Collected data entries:
________________________________________

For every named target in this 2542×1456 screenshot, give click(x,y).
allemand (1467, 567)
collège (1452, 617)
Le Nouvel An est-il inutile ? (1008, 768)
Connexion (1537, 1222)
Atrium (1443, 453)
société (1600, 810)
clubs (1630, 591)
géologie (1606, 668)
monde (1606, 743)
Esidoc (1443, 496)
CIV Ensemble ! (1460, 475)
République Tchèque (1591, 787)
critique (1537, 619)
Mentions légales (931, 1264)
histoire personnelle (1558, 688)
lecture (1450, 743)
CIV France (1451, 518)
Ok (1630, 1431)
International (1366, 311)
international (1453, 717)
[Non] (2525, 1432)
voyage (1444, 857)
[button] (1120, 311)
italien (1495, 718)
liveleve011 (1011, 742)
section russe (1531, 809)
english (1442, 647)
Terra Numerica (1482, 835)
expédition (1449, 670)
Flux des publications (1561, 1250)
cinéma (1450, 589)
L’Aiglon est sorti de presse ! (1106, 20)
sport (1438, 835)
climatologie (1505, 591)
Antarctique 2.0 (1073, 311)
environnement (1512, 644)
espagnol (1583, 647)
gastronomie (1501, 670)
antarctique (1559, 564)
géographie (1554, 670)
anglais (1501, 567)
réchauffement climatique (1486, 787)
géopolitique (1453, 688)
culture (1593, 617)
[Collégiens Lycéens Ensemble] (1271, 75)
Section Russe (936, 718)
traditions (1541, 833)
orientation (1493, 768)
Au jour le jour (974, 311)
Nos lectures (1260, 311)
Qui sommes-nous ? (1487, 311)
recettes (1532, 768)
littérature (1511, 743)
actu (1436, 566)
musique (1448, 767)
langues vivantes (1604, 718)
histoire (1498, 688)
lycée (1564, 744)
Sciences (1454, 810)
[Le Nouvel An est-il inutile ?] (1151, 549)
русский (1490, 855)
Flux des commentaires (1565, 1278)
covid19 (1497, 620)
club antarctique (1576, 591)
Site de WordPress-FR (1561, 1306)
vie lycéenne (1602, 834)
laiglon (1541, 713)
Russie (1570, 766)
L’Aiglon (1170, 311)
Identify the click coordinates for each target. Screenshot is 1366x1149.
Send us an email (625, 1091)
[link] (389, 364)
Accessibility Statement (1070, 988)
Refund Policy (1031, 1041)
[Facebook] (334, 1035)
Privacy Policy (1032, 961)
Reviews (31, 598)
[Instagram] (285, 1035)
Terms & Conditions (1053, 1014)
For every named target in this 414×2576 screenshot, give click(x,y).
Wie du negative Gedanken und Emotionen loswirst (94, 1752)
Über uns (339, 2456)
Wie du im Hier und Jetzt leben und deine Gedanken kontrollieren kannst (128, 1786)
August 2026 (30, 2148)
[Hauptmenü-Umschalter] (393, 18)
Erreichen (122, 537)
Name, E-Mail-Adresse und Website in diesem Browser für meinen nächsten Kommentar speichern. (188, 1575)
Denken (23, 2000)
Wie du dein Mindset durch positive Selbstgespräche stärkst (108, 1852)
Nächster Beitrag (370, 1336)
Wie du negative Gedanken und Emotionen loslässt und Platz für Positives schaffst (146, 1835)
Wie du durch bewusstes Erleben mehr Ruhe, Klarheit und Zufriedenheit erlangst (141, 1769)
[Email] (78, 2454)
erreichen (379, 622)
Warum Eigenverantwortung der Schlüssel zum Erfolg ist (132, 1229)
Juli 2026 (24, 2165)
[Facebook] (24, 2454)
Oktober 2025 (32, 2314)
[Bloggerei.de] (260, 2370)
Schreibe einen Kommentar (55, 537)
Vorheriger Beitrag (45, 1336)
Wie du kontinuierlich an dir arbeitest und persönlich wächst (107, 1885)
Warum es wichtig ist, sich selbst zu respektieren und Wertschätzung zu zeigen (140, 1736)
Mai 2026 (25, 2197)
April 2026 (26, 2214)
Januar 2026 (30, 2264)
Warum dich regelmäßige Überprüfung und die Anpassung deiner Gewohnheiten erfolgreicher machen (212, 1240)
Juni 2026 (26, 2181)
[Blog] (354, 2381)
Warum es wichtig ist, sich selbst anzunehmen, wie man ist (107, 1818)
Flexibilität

________________________________________

Problem - Start with the line above that contains "réchauffement climatique (1486, 787)" and end with the line that contains "[Le Nouvel An est-il inutile ?] (1151, 549)". Write out those lines exactly, and only those.

Output for this exercise -
réchauffement climatique (1486, 787)
géopolitique (1453, 688)
culture (1593, 617)
[Collégiens Lycéens Ensemble] (1271, 75)
Section Russe (936, 718)
traditions (1541, 833)
orientation (1493, 768)
Au jour le jour (974, 311)
Nos lectures (1260, 311)
Qui sommes-nous ? (1487, 311)
recettes (1532, 768)
littérature (1511, 743)
actu (1436, 566)
musique (1448, 767)
langues vivantes (1604, 718)
histoire (1498, 688)
lycée (1564, 744)
Sciences (1454, 810)
[Le Nouvel An est-il inutile ?] (1151, 549)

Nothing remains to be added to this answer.